CHECK YOUR UNDERSTANDING
1: In the text on managing depressed mood, what might letting others take over parts of your life functioning contribute to?
2: Write out, word for word, the stretch of the text on managing depressed mood from "- Take care of intuiting" through "to manage themselves.".

TEXT
Ideas to assist in managing depressed mood
Managing self in relationships
- Rather than put all the focus on lifting mood it may be helpful to focus on maintaining the best functioning possible. Examples of functioning or self management are: organising adequate bedtime, eating healthily, exercising and relaxing, being responsible for appointments and medical care, fulfilling role responsibilities at work and in the houshold.
- Take care of allowing others to do any aspects of your life functioning for you. This may contribute to an increased sense of helplessness. Ask for help when you need it but if others are stepping in to manage areas of your responsibility, it may require you to ask them to step back from this. When depressed mood feels like it has drained all motivation and energy it is helpful to take responsibility for communicating to others what you are going through and to nominate what you will stay responsible for even when it may be limited.
- The reverse of the above is the trap of feeling responsible for other people’s wellbeing. You can care without needing to make everything right for another. A good check is to ask: “Am I thinking, feeling or behaving on behalf of another rather than on behalf of myself?”
- Take care of intuiting or mind reading the thoughts and feelings of others and taking these perceptions personally. Equally comparing your self to others takes energy away from a focus on your own life course.
- Focusing on understanding the relationship challenges that your family has had to adapt to over the generations can be a useful way of moving from blame to awareness. A focus on unchangeable hurts from the past may contribute to people getting stuck in a victim role. Blaming others can drain a person’s ability to manage themselves.

DATASET CONTENT
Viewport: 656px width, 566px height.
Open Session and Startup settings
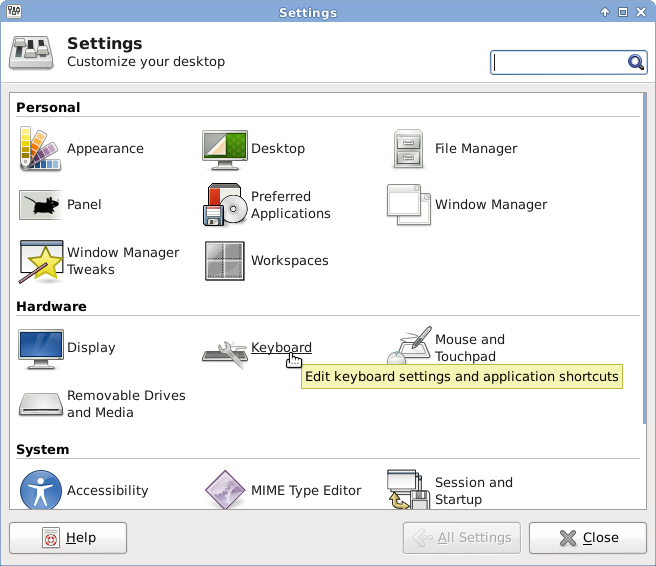[409, 491]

ANSWER SECTION
1: An increased sense of helplessness.

2:
- Take care of intuiting or mind reading the thoughts and feelings of others and taking these perceptions personally. Equally comparing your self to others takes energy away from a focus on your own life course.
- Focusing on understanding the relationship challenges that your family has had to adapt to over the generations can be a useful way of moving from blame to awareness. A focus on unchangeable hurts from the past may contribute to people getting stuck in a victim role. Blaming others can drain a person’s ability to manage themselves.